Reducing AKS Compute Costs by 25% with Karpenter and Node Auto Provisioning
How StriveNimbus helped a financial services client achieve 25% cost reduction in AKS by replacing static node pools with Karpenter-based dynamic provisioning and spot instances.
Executive Summary
A mid-sized financial services company came to us with a problem I see all the time: they were running critical applications on Azure Kubernetes Service (AKS) and hemorrhaging money due to over-provisioned static node pools. We implemented Karpenter with Azure’s Node Auto Provisioning (NAP) capabilities and helped them achieve a 25% reduction in monthly compute costs—that’s roughly $18,000/month in savings—while actually improving their scaling performance and resource utilization.
Key Outcomes:
- 25% reduction in AKS compute costs ($72K → $54K monthly)
- Average CPU utilization improved from 38% to 67%
- Node scaling time reduced from 5-8 minutes to 45-90 seconds
- Zero application disruption during migration
- Established foundation for spot instance adoption (additional 60-70% savings on eligible workloads)
Client Background
Industry: Financial Services
AKS Workload: Trading analytics platform, risk management systems, customer portals
Infrastructure Scale:
- 3 AKS clusters (dev, staging, production)
- 45-60 nodes across production
- ~800 pods during peak hours
- Mixed workload types (batch jobs, APIs, data processing)
Pain Points:
The classic over-provisioning trap:
- Static node pools sized for peak loads (running 24/7)

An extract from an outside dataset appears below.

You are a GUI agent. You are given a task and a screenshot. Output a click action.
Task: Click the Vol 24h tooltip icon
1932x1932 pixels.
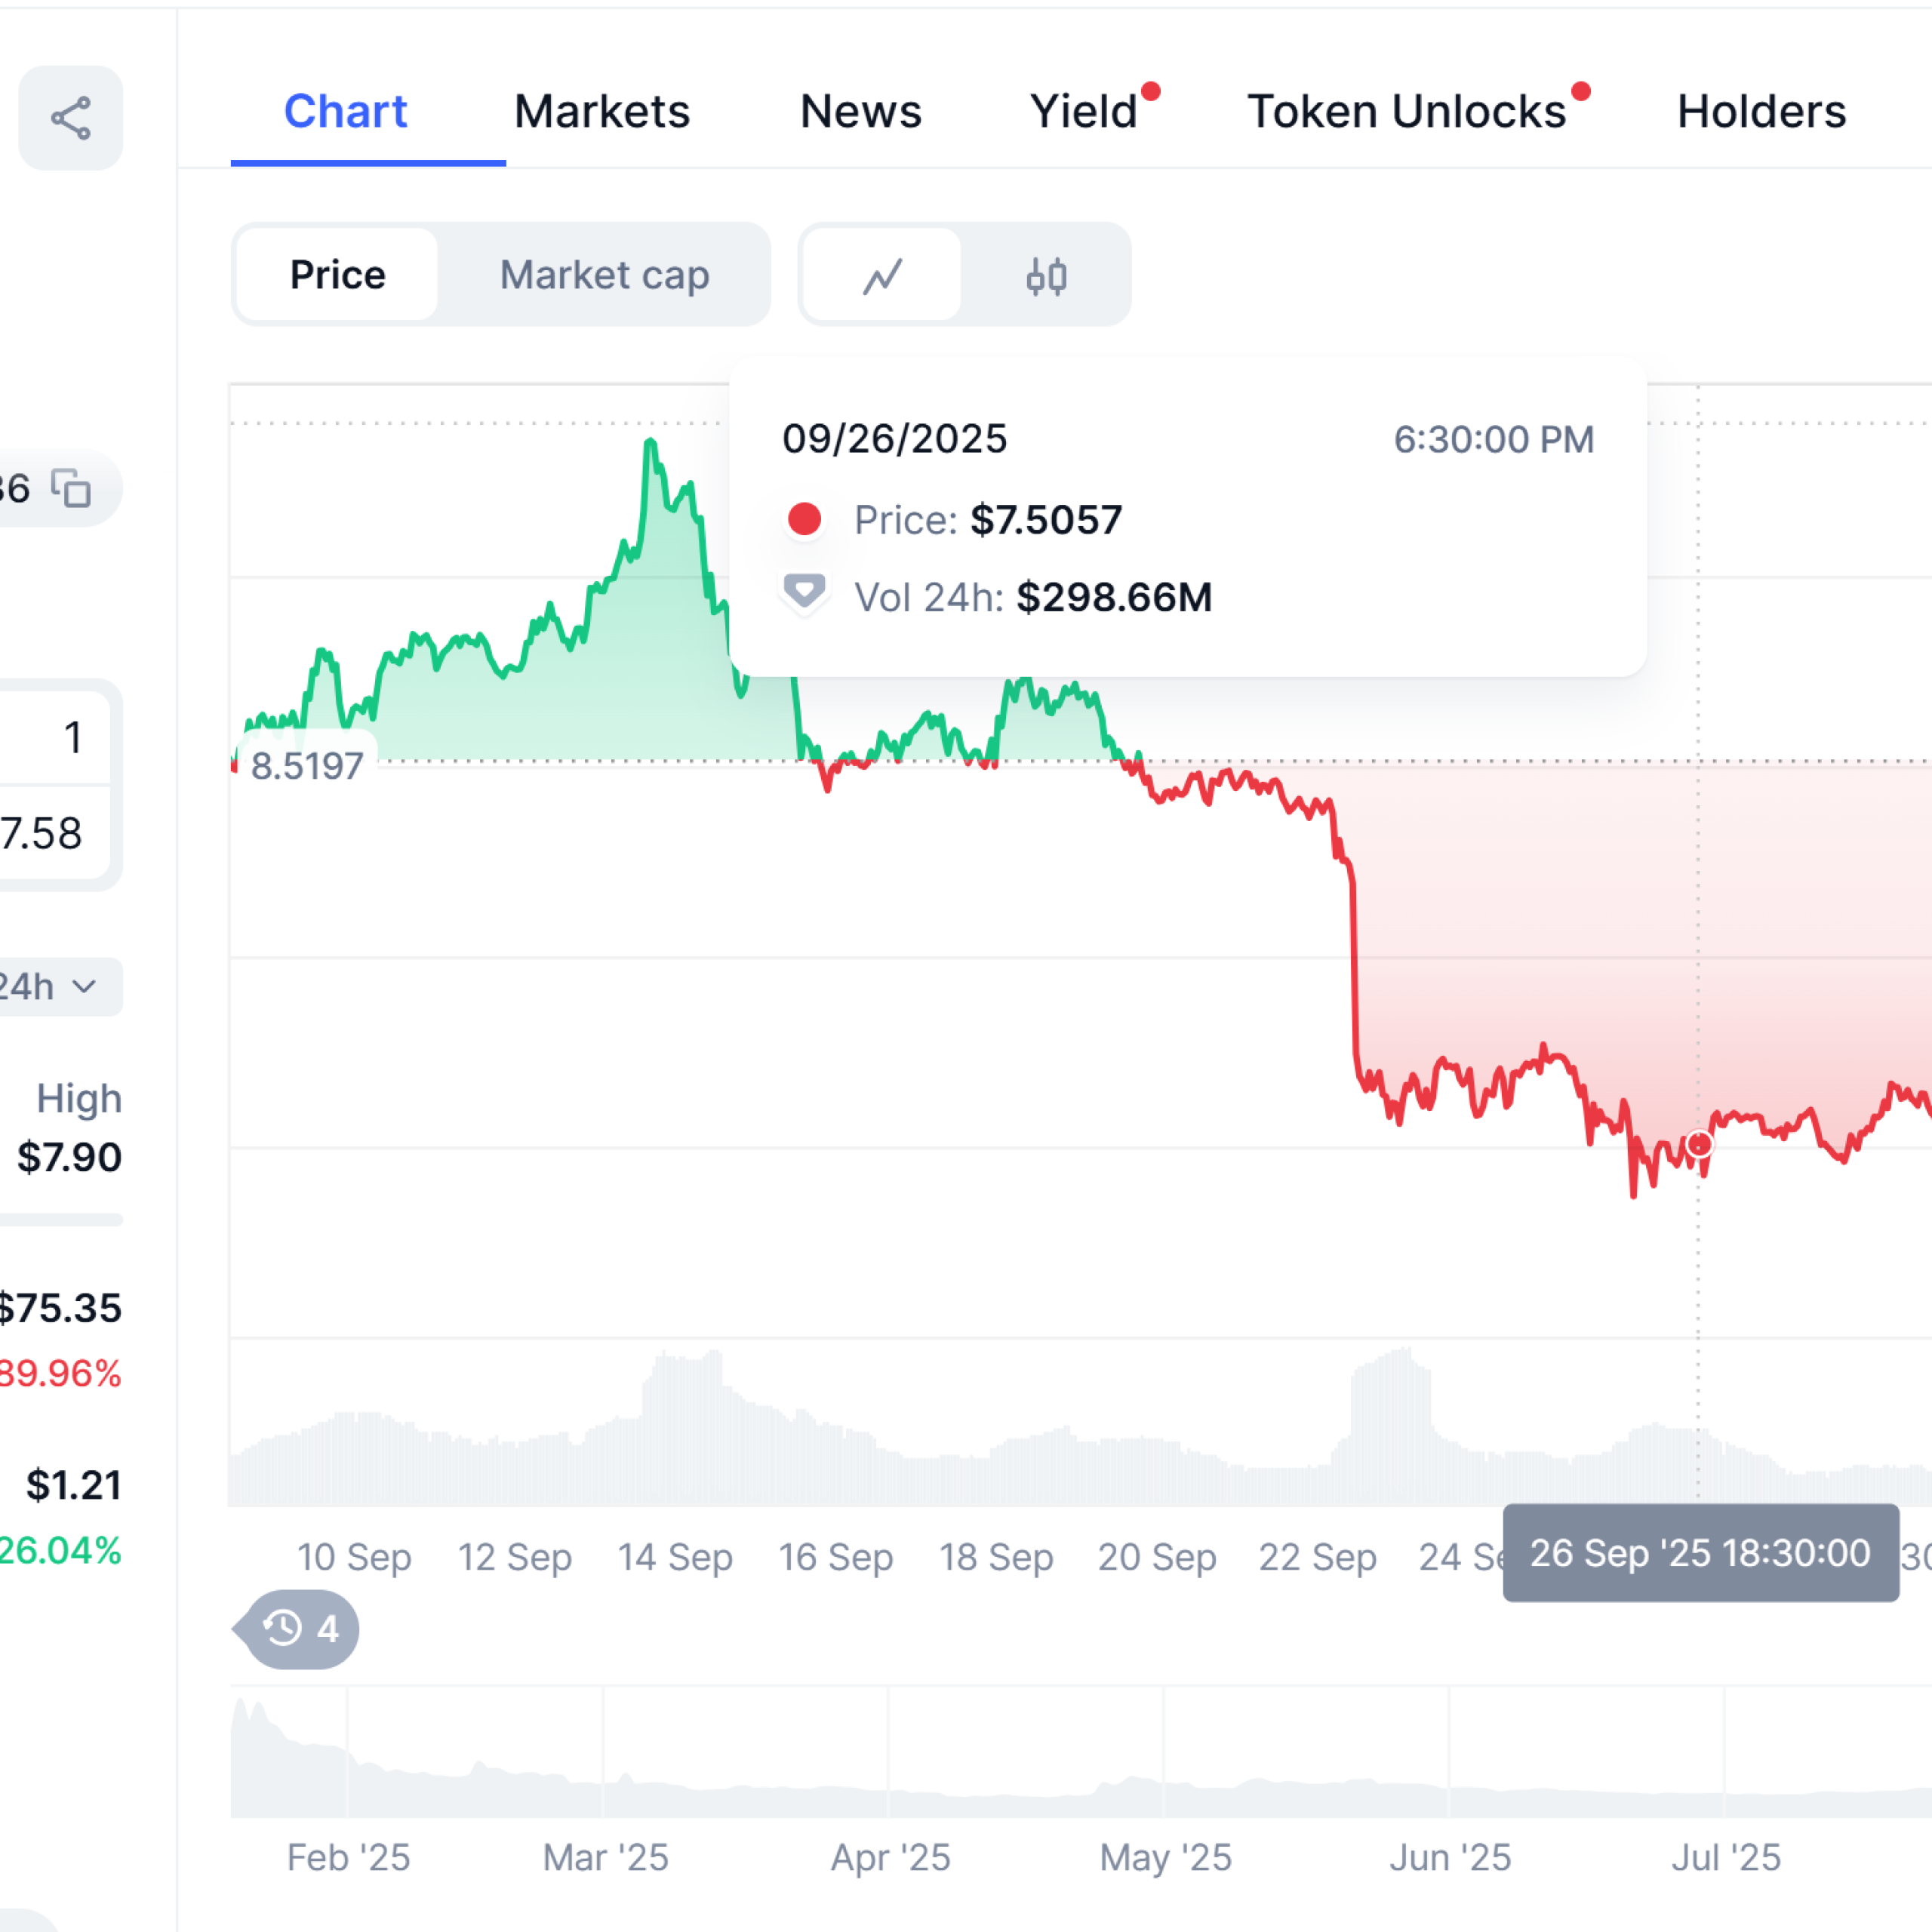point(804,592)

- Low average CPU utilization (35-40%)
- Scaling events taking 5-8 minutes (way too slow)
- Monthly AKS compute spend: $72,000
- Capacity planning required manual intervention and guesswork
Baseline Architecture
Initial Setup: Static Node Pools
When we first looked at their setup, it was textbook over-provisioning. Their architecture relied entirely on manually configured node pools:
# Terraform configuration - baseline setup
resource "azurerm_kubernetes_cluster" "prod" {
name = "prod-aks-cluster"
resource_group_name = azurerm_resource_group.aks.name
location = "eastus"
kubernetes_version = "1.27.7"
default_node_pool {
name = "system"
vm_size = "Standard_D4s_v5"
node_count = 3
enable_auto_scaling = true
min_count = 3
max_count = 5
}
}
# User node pools - over-provisioned for peak capacity
resource "azurerm_kubernetes_cluster_node_pool" "apps" {
name = "apps"
kubernetes_cluster_id = azurerm_kubernetes_cluster.prod.id
vm_size = "Standard_D8s_v5"
enable_auto_scaling = true
min_count = 12 # Provisioned for peak load
max_count = 20
node_labels = {
workload = "applications"
}
}
resource "azurerm_kubernetes_cluster_node_pool" "batch" {
name = "batch"
kubernetes_cluster_id = azurerm_kubernetes_cluster.prod.id
vm_size = "Standard_F16s_v2" # Compute-optimized
enable_auto_scaling = true
min_count = 8
max_count = 15
node_labels = {
workload = "batch-processing"
}
}
Observed Metrics (Baseline - 30-day average):
| Metric | Value |
|---|---|
| Total nodes (avg) | 48 |
| Total nodes (peak) | 62 |
| CPU utilization (avg) | 38% |
| Memory utilization (avg) | 42% |
| Monthly compute cost | $72,000 |
| Scale-up time (p95) | 7.2 minutes |
| Wasted capacity | ~$27,000/month |
Solution Architecture: Karpenter with Node Auto Provisioning
Karpenter Overview
If you haven’t worked with Karpenter before, think of it as a smarter cluster autoscaler. Instead of scaling pre-defined node pools, it provisions just-in-time compute resources based on what your pods actually need.
Key Capabilities:
- Pod-driven provisioning: Launches nodes based on pending pod requirements
- Bin-packing optimization: Efficiently places pods to minimize node count
- Diverse instance selection: Chooses optimal VM sizes from allowed types
- Consolidation: Automatically removes underutilized nodes
- Fast provisioning: Directly calls Azure APIs (bypasses node pool scaling)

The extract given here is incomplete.